Re: NFS question and NFS GPF PROBLEM

Michel LESPINASSE (walken@Studio.via.ecp.fr)
20 Jan 1997 18:14:34 GMT


Wolfram.Gloger wrote :

> > Can someone explain me how req->rq_wait is initialised in the NFS
> > filesystem code ? The only place where I can see it beeing touched is
> > in nfsiod(), when the whole req structure is memset to zero.
> >
> > >From then on, the only place where I can see rq_wait explicitely used
> > in the kernel (I looked with a big grep) is as arguments to wake_up or
> > interruptible_sleep_on....
> >
> > Probably I'm just missing something <BIG>
> >
> > In do_read_nfs_async, most of the req structure is initialized, but not
> > the rq_wait field. God I'm confused.

> This is OK, I think, because do_read_nfs_async only gets req structures
> that have been cleared in nfsiod(), like you've said above.
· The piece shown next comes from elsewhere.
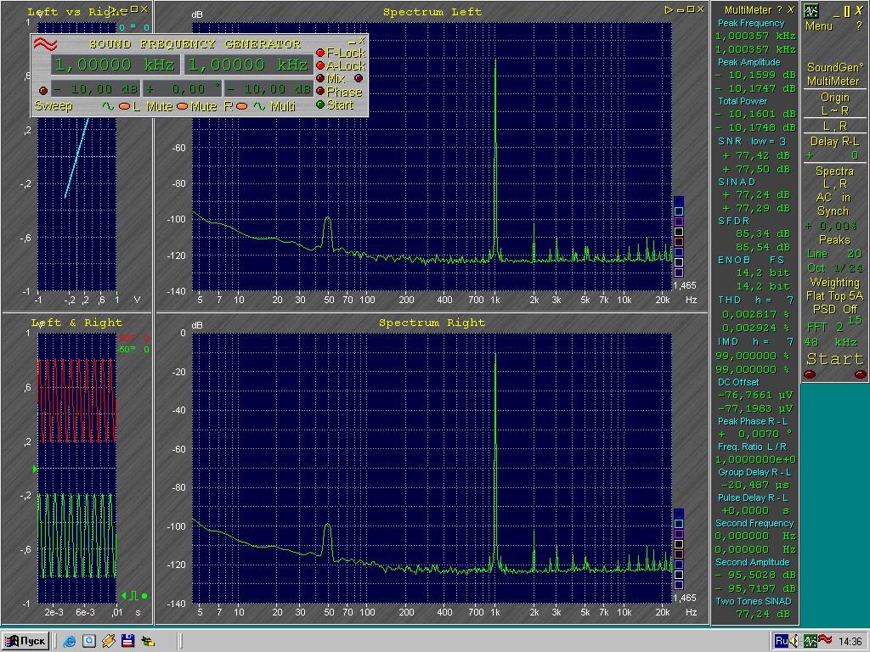Open Internet Explorer from the taskbar quick launch
The height and width of the screenshot is (652, 870).
70,641
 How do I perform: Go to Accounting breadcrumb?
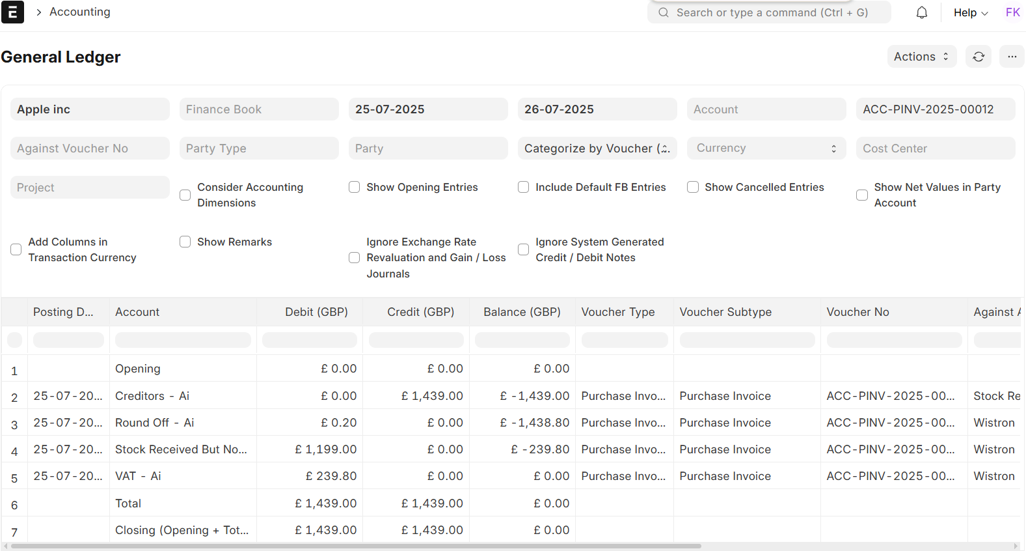(x=80, y=12)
That's also what I understood when I read the source, but this doesn't
correspond to what I see in my GPF dumps :

Code: 110ad4 <wake_up+2c/e4> movl (%ebx),%edx
Code: 110ad6 <wake_up+2e/e4> movl 0x4(%ebx),%ebx
Code: 110ad9 <wake_up+31/e4> testl %edx,%edx

This ksymoops extract shows us that gcc has placed next in the ebx register.

GPF #1 : eax: 01ffae28 ebx: ffffffff ecx: 01ffae28 edx: 0000030b
GPF #2 : eax: 00010e28 ebx: 6e692f72 ecx: 00010e28 edx: 0000030b

Apparently, in wake_up we have next != NULL. But next was loaded with
req->rq_wait, so it must have been touched somewhere ???
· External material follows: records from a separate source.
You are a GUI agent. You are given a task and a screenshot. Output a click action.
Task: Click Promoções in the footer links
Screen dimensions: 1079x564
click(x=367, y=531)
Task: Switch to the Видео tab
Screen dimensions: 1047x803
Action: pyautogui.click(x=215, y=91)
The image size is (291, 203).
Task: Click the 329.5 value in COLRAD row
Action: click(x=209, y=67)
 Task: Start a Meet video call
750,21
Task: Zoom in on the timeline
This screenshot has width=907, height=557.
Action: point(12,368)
That's what I don't understand : I cannot find where.

> > usualy do a lot of nfs accesses until "someday" I get a GPF. After this
> > GPF, the results can be varying : sometimes the reading process gets
> > locked and I cannot kill -9 it (despite of the intr flag used at mount
> > time), sometimes the reading process gets killed. I also once got the
> > "wait_queue is bad" message while I was running the 2.0.27 kernel.
> > Sometimes my load average goes up to one, sometimes not.

> I've seen exactly this ! The following patch by Olaf Kirch (which
> will hopefully be in 2.0.29) fixed it for me:

[ patch not quoted ]

I'll go back to my rsize=8192 configuration (the instability was solved when
I removed this parameter) and try this patch. I'll keep you informed if this
does not solve the problem.

Best regards,

Michel "Walken" LESPINASSE - Student at Ecole Centrale Paris (France)
www Email : walken@via.ecp.fr
(o o) VideoLan project : http://videolan.via.ecp.fr/
------oOO--(_)--OOo-------------------------------------------------------
Yow ! 1135 KB/s remote host TCP bandwidth over 10Mb/s ethernet. Beat that!